Content starts

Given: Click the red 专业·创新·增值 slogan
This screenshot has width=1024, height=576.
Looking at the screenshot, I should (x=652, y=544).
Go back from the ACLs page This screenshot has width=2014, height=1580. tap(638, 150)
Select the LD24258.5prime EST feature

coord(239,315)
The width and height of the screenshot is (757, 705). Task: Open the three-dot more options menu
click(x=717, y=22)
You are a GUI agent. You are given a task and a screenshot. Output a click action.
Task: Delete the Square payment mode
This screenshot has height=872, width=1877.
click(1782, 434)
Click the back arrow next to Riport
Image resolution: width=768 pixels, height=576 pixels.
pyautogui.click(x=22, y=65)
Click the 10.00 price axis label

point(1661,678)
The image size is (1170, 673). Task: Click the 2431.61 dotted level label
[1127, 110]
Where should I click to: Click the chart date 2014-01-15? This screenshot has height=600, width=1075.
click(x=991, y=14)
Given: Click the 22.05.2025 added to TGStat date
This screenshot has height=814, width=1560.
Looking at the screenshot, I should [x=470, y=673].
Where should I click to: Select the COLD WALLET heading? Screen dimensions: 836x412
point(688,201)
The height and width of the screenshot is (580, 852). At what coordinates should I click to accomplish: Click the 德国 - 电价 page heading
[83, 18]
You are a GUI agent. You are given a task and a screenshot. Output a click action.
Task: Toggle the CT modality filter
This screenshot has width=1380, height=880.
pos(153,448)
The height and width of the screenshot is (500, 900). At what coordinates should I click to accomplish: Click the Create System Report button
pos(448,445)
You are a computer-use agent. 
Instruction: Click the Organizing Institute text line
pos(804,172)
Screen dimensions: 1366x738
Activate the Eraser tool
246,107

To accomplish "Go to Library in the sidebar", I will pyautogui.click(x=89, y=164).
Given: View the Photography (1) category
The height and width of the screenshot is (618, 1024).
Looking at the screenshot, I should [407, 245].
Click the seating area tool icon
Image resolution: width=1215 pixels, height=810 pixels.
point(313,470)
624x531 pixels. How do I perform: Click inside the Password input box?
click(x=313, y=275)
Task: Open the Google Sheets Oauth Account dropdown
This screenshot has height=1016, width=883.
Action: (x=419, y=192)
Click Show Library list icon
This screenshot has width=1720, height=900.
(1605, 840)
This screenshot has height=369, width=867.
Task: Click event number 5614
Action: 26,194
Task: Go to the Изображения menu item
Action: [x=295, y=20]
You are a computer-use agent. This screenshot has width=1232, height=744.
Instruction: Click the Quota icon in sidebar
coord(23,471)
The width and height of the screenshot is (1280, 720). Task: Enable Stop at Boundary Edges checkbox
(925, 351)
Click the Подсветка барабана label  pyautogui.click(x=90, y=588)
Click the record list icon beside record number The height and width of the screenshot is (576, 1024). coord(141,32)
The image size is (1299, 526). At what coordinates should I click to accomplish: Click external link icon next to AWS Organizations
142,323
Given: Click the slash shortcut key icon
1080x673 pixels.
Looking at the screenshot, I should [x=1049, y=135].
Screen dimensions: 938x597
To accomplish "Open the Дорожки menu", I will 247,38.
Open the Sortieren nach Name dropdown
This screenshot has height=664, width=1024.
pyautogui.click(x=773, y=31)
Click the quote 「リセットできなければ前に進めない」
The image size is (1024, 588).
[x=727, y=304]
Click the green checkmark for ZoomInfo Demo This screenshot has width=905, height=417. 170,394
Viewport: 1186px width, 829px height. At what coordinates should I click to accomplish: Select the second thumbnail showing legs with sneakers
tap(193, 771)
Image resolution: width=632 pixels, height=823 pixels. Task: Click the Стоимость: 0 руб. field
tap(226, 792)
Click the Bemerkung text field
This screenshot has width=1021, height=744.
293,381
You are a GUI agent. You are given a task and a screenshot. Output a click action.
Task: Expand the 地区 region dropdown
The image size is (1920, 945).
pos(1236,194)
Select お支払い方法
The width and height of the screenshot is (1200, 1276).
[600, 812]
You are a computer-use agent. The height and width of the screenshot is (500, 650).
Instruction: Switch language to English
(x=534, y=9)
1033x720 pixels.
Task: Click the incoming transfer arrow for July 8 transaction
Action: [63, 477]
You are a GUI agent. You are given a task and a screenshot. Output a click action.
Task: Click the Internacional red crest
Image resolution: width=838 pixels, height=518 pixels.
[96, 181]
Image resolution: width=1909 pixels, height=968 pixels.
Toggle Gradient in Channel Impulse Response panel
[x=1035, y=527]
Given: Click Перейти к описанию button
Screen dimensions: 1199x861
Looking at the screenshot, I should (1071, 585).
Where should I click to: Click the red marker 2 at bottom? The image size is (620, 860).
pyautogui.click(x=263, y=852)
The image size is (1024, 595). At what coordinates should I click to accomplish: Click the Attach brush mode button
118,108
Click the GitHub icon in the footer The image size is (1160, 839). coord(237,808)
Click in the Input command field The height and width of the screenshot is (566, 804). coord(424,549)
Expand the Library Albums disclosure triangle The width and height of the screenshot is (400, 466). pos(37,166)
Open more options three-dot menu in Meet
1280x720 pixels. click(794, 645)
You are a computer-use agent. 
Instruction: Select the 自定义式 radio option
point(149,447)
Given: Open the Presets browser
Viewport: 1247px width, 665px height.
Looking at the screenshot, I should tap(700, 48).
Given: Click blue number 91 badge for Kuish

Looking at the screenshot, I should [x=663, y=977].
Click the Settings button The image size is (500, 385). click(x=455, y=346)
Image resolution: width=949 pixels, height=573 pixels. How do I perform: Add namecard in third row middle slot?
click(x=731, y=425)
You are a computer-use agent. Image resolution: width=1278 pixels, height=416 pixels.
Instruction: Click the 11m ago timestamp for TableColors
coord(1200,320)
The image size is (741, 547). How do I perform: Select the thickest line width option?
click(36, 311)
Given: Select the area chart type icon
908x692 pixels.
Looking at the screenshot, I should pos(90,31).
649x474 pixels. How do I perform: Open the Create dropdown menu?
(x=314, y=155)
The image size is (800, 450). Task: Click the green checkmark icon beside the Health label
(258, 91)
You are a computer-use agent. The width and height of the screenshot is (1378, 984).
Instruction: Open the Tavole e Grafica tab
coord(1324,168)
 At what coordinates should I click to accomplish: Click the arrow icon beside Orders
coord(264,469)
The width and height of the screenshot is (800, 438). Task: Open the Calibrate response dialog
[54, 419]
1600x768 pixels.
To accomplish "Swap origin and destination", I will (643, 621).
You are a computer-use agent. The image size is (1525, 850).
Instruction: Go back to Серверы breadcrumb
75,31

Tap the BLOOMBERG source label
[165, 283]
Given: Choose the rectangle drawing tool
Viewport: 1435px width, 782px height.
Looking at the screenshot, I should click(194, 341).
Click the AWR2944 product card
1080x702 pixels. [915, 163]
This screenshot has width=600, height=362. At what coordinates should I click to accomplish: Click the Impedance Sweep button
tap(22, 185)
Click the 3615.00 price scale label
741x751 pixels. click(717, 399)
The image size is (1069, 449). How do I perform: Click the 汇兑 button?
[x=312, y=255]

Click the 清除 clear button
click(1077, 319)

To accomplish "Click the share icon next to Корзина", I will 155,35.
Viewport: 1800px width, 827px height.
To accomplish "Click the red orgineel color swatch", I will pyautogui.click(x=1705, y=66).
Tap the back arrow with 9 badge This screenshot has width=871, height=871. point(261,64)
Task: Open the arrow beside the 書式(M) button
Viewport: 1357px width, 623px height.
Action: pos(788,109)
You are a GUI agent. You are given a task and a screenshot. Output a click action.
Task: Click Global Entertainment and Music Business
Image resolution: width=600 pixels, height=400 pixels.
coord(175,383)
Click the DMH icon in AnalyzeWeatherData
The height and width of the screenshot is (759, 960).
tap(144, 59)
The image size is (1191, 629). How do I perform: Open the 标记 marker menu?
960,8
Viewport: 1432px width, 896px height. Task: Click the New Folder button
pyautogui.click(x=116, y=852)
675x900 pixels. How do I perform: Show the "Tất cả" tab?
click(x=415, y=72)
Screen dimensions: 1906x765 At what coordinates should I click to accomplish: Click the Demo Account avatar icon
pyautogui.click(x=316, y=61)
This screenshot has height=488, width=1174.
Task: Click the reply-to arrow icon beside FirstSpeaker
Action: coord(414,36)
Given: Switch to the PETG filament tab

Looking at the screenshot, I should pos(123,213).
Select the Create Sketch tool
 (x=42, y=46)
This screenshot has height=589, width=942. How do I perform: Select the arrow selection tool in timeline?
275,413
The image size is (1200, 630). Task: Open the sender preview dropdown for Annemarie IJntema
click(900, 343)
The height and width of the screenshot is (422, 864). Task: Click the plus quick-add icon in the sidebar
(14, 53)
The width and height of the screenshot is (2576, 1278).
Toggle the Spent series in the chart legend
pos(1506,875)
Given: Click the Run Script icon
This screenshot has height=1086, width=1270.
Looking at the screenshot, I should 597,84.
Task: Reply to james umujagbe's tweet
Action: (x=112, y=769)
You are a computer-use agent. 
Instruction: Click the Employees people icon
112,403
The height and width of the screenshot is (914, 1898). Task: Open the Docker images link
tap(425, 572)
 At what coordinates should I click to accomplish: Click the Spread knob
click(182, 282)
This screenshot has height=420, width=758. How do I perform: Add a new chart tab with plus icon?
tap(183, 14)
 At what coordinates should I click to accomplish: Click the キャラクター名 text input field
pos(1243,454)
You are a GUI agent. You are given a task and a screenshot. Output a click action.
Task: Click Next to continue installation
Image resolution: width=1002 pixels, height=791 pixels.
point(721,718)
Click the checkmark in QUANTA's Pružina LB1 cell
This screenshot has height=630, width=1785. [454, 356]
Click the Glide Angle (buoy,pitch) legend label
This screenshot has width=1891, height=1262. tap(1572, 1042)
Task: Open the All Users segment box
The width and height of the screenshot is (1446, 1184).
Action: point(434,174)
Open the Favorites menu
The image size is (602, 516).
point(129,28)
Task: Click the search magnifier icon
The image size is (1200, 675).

Content ends

> **What is being asked**: Your answer must be the lines from the one with "Click the Glide" through the last line of the data, repeated exactly and with nothing else.

> **Result**:
Click the Glide Angle (buoy,pitch) legend label
This screenshot has width=1891, height=1262. tap(1572, 1042)
Task: Open the All Users segment box
The width and height of the screenshot is (1446, 1184).
Action: point(434,174)
Open the Favorites menu
The image size is (602, 516).
point(129,28)
Task: Click the search magnifier icon
The image size is (1200, 675).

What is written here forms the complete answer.